→ **SHORT PROBLEM**: Which lines in the data below contain the string "Open", with case counting? Pick out each one and copy the whole line.

(Page and screen pointing data)
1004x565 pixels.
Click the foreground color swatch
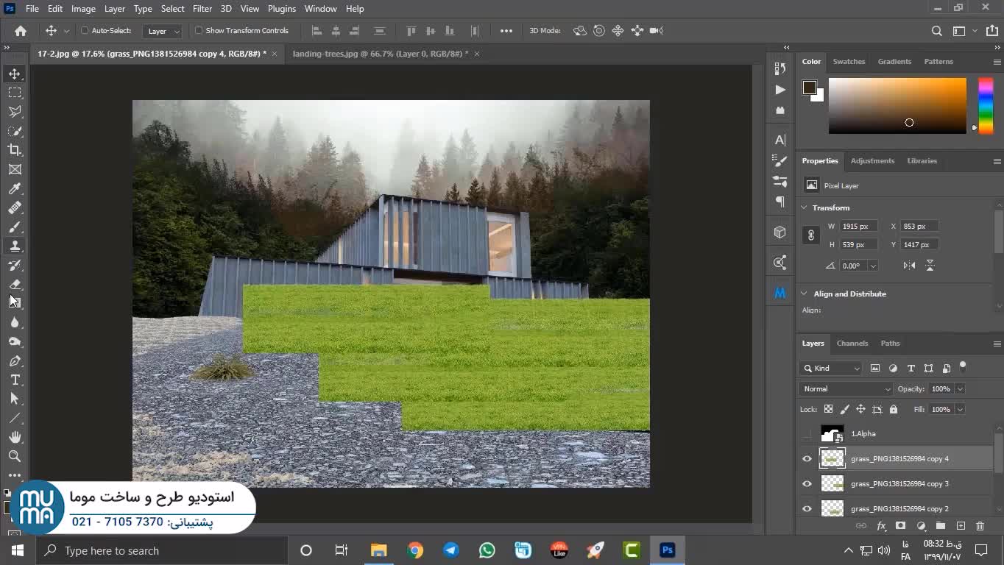809,88
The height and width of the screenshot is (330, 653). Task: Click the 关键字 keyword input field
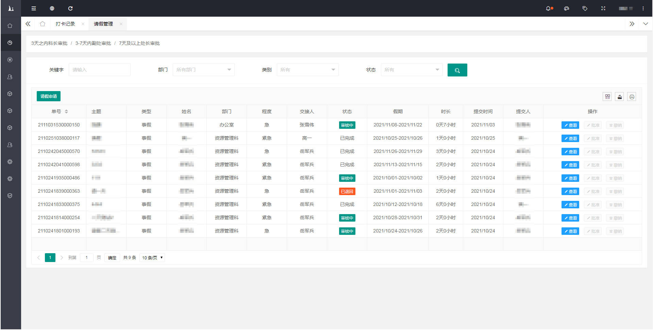[x=99, y=70]
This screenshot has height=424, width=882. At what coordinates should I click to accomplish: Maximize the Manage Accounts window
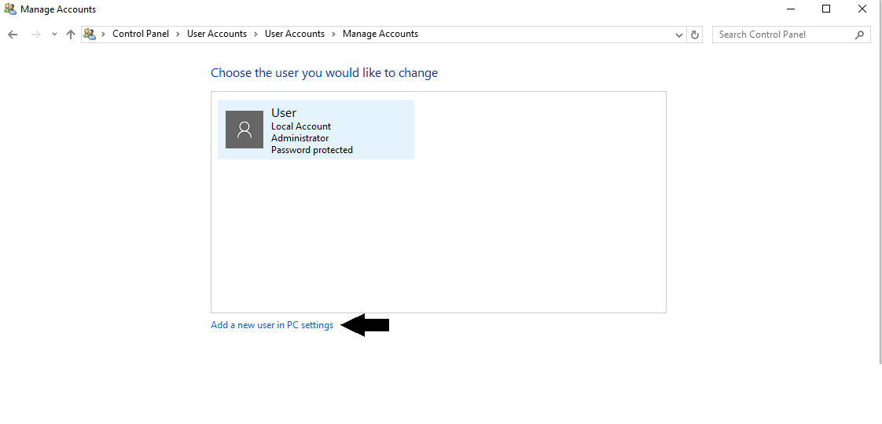[x=826, y=9]
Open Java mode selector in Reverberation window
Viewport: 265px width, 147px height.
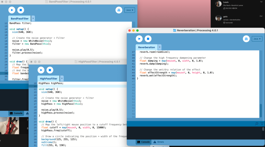click(257, 39)

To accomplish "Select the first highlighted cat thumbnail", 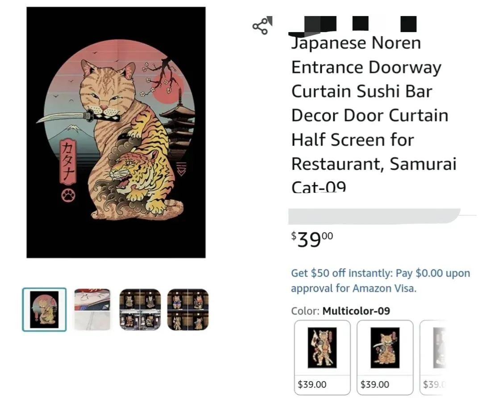I will (44, 310).
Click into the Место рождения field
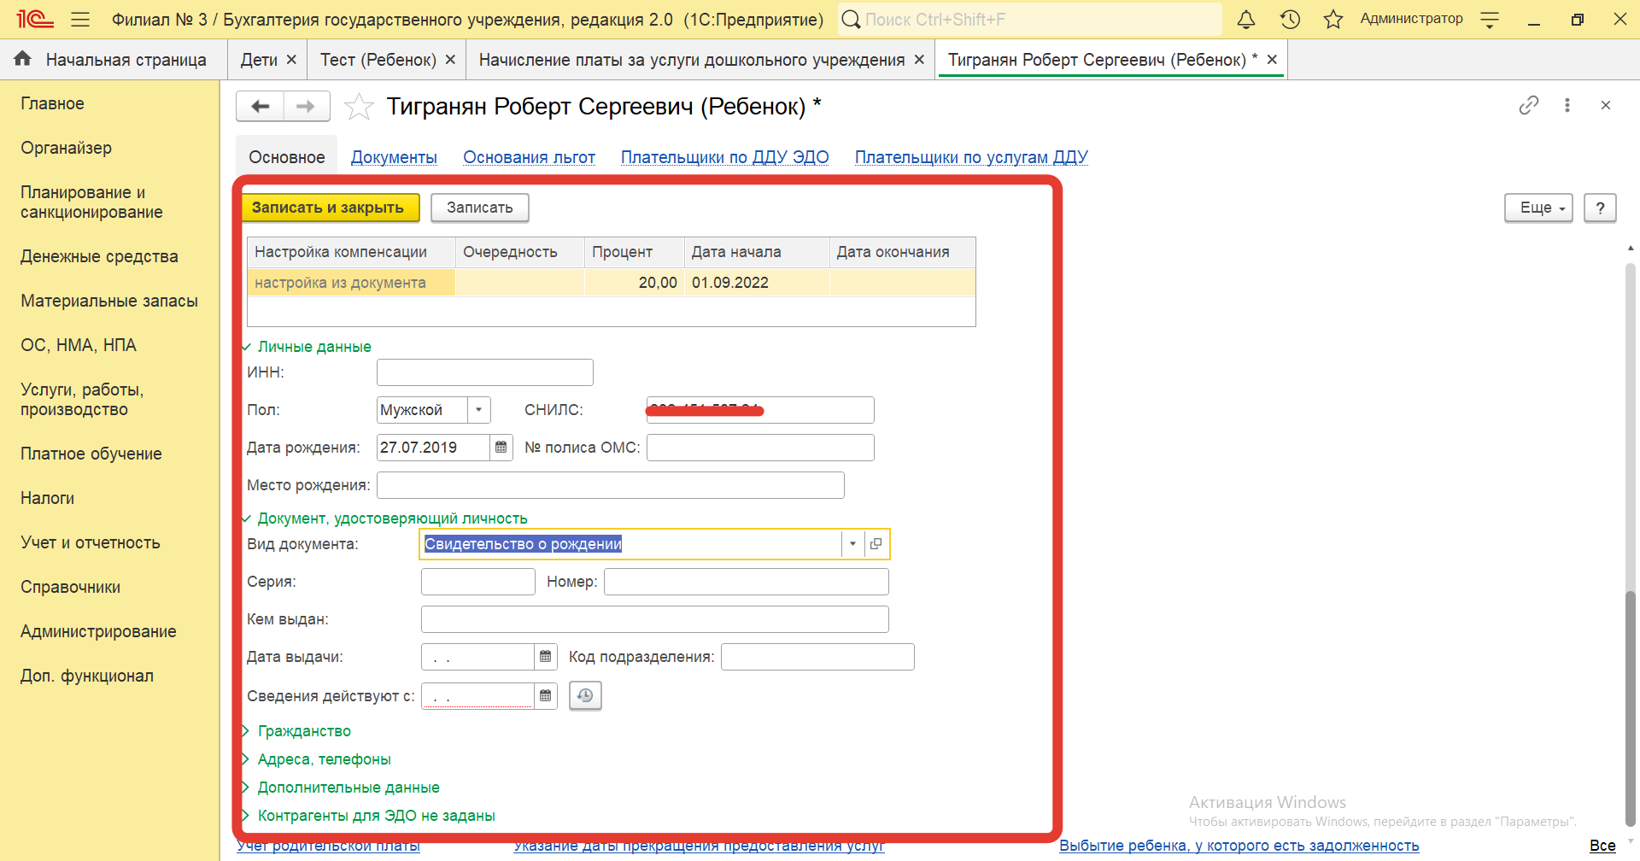The image size is (1640, 861). (x=610, y=485)
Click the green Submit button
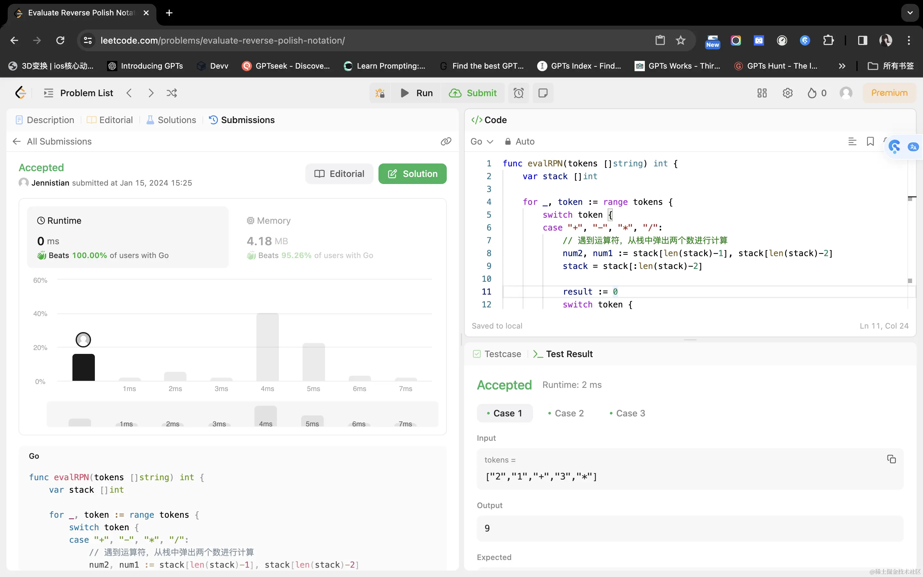The height and width of the screenshot is (577, 923). 473,93
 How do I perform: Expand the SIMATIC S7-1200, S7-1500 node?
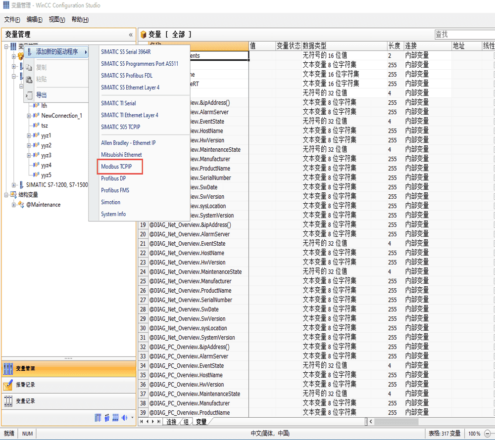(x=14, y=185)
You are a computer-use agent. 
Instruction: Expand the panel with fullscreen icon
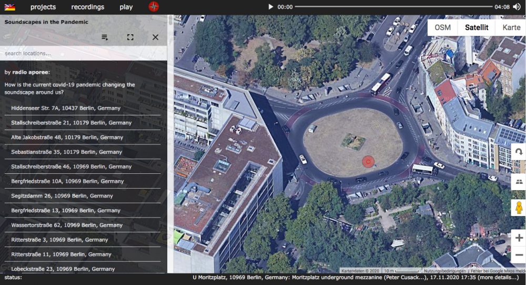coord(130,37)
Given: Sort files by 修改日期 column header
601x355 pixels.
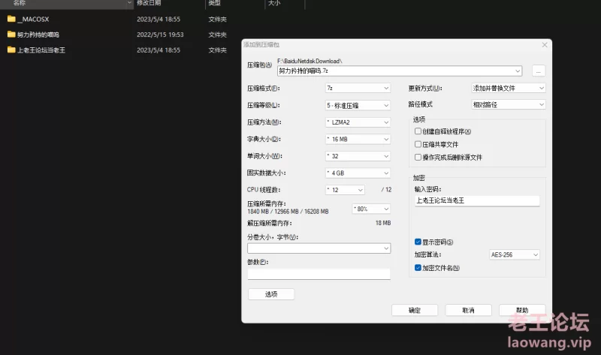Looking at the screenshot, I should point(149,4).

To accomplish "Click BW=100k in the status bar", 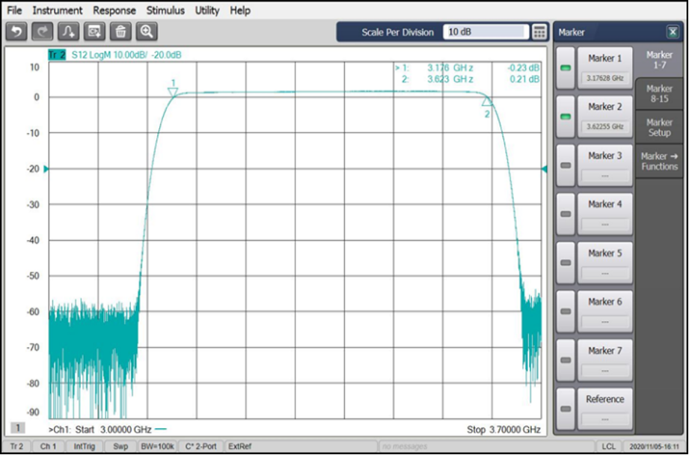I will coord(157,447).
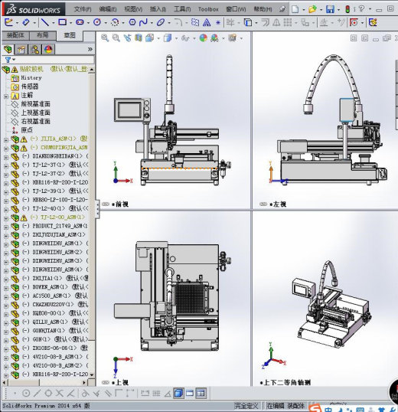Switch to the 布局 tab
Screen dimensions: 398x412
[x=43, y=35]
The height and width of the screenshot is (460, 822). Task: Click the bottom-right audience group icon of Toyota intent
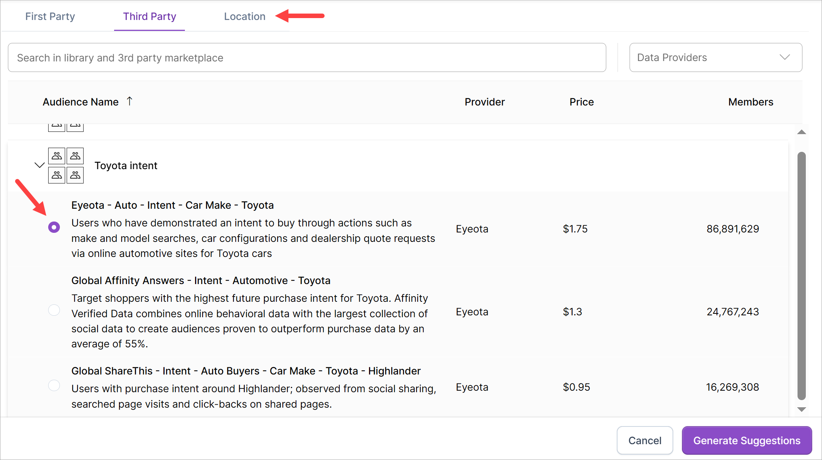coord(75,175)
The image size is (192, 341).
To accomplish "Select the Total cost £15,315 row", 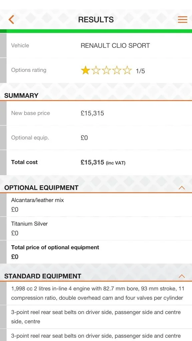I will pos(99,163).
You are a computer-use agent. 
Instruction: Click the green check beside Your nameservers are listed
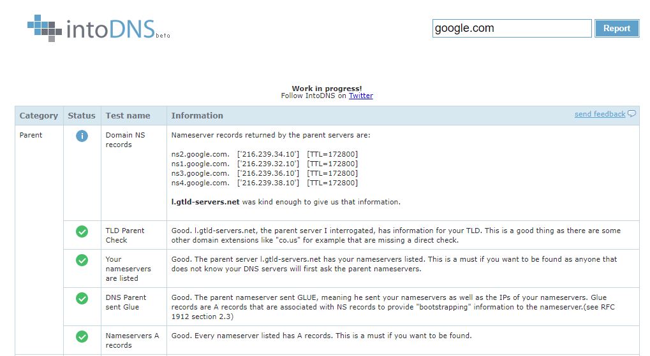82,260
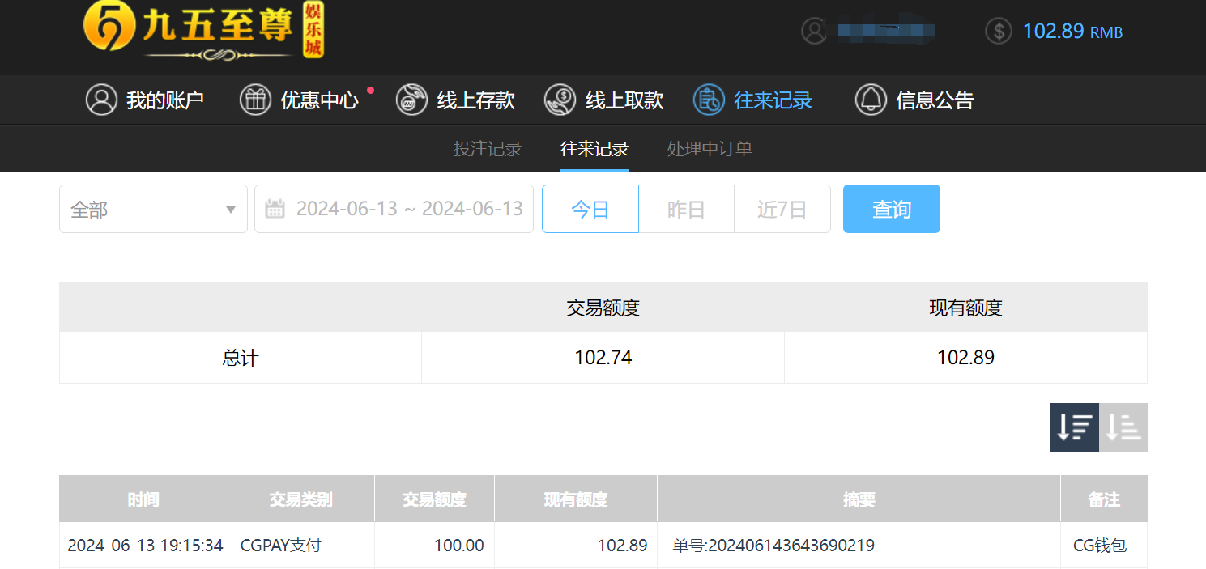Click the user profile avatar icon
This screenshot has height=569, width=1206.
pos(814,31)
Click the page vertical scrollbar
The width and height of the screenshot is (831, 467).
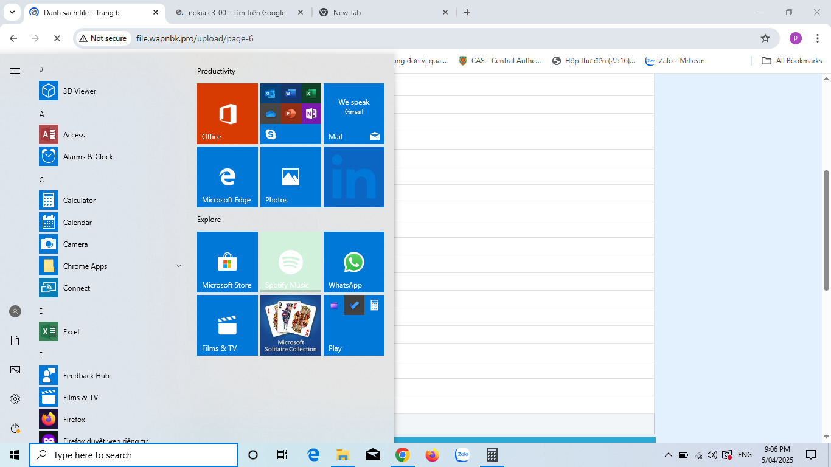click(x=826, y=231)
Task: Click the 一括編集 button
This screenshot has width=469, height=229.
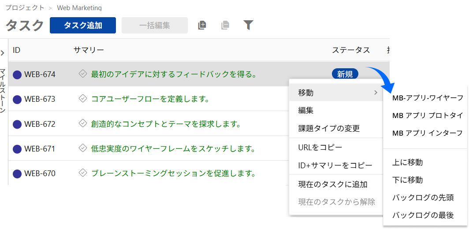Action: point(154,26)
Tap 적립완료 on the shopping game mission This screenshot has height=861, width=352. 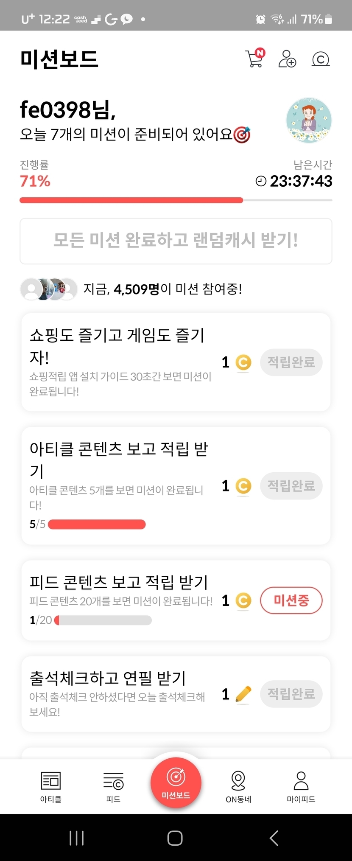(x=291, y=362)
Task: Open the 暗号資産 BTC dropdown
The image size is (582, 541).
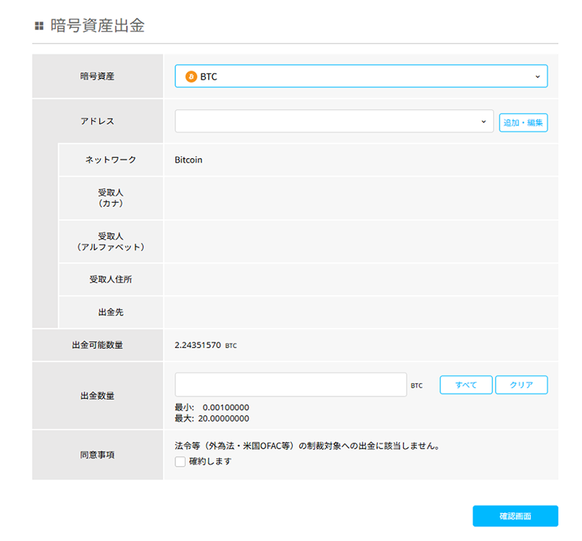Action: (361, 76)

→ **TASK RESPONSE**:
Open Java mode selector in Reverberation window
Task: Open the 暗号資産 BTC dropdown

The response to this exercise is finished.